* **Task brief**:
Scan the records below. List lines holding "result".

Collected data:
════════════════

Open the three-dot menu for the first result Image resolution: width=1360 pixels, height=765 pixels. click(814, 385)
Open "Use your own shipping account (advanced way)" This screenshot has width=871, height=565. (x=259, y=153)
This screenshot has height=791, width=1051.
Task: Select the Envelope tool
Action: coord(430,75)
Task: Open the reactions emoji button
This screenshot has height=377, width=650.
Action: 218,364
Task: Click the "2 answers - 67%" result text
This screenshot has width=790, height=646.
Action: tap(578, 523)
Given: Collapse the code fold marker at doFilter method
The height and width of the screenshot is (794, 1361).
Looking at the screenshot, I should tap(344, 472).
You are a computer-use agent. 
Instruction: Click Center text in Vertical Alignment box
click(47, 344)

════════════════

* **Written reply**:
Open the three-dot menu for the first result Image resolution: width=1360 pixels, height=765 pixels. click(814, 385)
Task: Click the "2 answers - 67%" result text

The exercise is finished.